Établissements publics : voici les locomotives de l’investissement en 2022

L’ensemble de ces investissements sera porté, soit directement par le budget général de l’Etat, soit de manière indirecte, à travers, les établissements et entreprises publiques qui totalisent un budget d’investissement de 92 milliards de dirhams.

Par compartiment, ce sont les secteurs de « l’Energie, mines, eau et environnement » ainsi que celui des « Infrastructures & Transports » qui se taillent la part du lion, dans cette enveloppe totale. Les deux secteurs mobiliseront respectivement 34,2 et 17,4 milliards de dirhams d’investissements en 2022.

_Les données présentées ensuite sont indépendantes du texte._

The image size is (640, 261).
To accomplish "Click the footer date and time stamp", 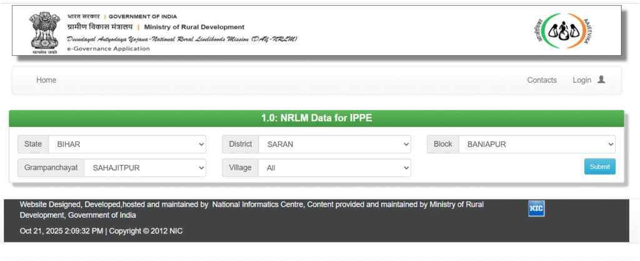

Dans le premier secteur, l’effet OCP et ONEE est très visible. Les deux établissements prévoyant d’investir 17 et 11 milliards de dirhams respectivement.

Quand au second secteur, celui des infrastructures et des Transports,  ce sont des entreprises comme l’ONCF (2,9 MMDH), Casa Transport (2,7 MMDH), Autoroutes du Maroc (2 MMDH), la société Nador West Med (2,6 MMDH) ou encore l’ONDA (1,5 MMDH) qui seront à l’œuvre sur le terrain.

Le secteur de «l’Habitat et de l’aménagement du territoire » vient en troisième position, avec un budget total de 13,4 milliards de dirhams. Un secteur où une entreprise comme Al Omarne investira pas moins de 4,5 milliards de dirhams, suivis des agences de développement social (3,1 MMDH) et de Rabat Aménagement (2,6 MMDH).

Les secteurs « sociaux, de la santé, de l’éducation et la formation » auront droit, à une enveloppe d’investissement de 11,1 milliards de dirhams. Des investissements qui seront réalisés, essentiellement, par les Académies régionales de l’éducation (5,7 MMDH), l’OFPPT (1,8 MMDH) et les Universités (1,7 MMDH). Tandis que les CHU se contenteront d’un budget de 651 millions de dirhams.

Viennent, ensuite, le secteur financier pour 8,4 milliards d’investissements, dont 6,5 milliards seront portés par la CDG ; le secteur de l’agriculture & pêche (4,7 MMDH), le Tourisme & Artisanat (1,2 MMDH).

Le Fonds Hassan II sera doté, quant à lui, d’un budget d’investissement de 2,9 milliards, dont le détails n’a pas été communiqué dans les documents relatifs au PLF.

Mais cet effort de 92 milliards qui sera consenti en 2022 sera exceptionnel, comme le montre bien le PLF, puisque le budget d’investissement des établissements publics baissera dès 2023 à 83,7 milliards pour atteindre 73,9 milliards en 2024.